Sim. Em particular os adultos jovens, isto é, aqueles que se encontram na quarta e quinta décadas da vida parecem ser particularmente vulneráveis. Isto significa que a hipertensão exerce o seu efeito destrutivo numa idade muito precoce, enquanto que a manifestação do sofrimento cerebral, isto é, o compromisso cognitivo, se vai tornar aparente numa idade muito mais avançada como a sétima ou oitava décadas de vida. Com efeito, o problema da hipertensão na demência não é estas condições conviverem em simultâneo, mas sim a hipertensão manifestar-se precocemente em indivíduos que um dia mais tarde, vinte ou trinta anos depois por vezes, vão desenvolver demência.
O problema é, no entanto, muito complexo porque a hipertensão associa-se não só a um maior risco de demência vascular, mas também a um maior risco de doença de Alzheimer, significando, pois, que esta condição tem um papel determinante nas duas principais causas de demência. Em rigor, é importante sublinhar que em muitos dos doentes idosos a Doença de Alzheimer e a Demência vascular coexistem e as manifestações clínicas resultam tanto do compromisso degenerativo quanto do compromisso vascular.
Como pode ser feita a deteção precoce de danos neurológicos em doentes com hipertensão antes da ocorrência de qualquer sintoma?
Mais do que a deteção precoce da lesão cerebral é necessário monitorizar os fatores que predispõem à ocorrência desta lesão. Em rigor, é importante perceber que a prioridade é prevenir. E esses são sobretudo os fatores de risco vasculares, a hipertensão em particular, mas também a hipercolesterolémia [colesterol alto] e a diabetes. Estudos recentes sugerem que a utilização de uma terapêutica conjunta com antihipertensores e hipolipemiantes pode ser particularmente útil na prevenção da demência. Por outro lado, a fibrilhação auricular, uma arritmia cardíaca particularmente frequente e que comporta um importante risco de acidente vascular cerebral, parece também associar-se a um maior risco de compromisso cognitivo.
A hipertensão causa danos no cérebro de forma progressiva? De que forma?

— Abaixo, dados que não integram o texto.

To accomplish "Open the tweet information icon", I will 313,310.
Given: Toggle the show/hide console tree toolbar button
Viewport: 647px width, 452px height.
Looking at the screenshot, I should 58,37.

Do ponto de vista biológico o problema é particularmente complexo, sendo diversos os mecanismos pelos quais a hipertensão leva à lesão cerebral. Um dos mais bem conhecidos é a doença dos pequenos vasos, um processo patológico que acontece predominantemente nas zonas mais profundas do cérebro. A hipertensão parece comprometer seletivamente estes vasos de pequeno calibre levando à lesão da substância branca cerebral e à consequente disrupção das ligações entre centros funcionais. Paralelamente, existe todo um cortejo de fenómenos patológicos que podem associar-se à hipertensão e levar à lesão cerebral, incluindo, entre outros, a alteração da função regulatória das paredes dos vasos, a inflamação ou o compromisso da barreira hemato-encefálica, ou seja da unidade anatómica e funcional que protege o cérebro.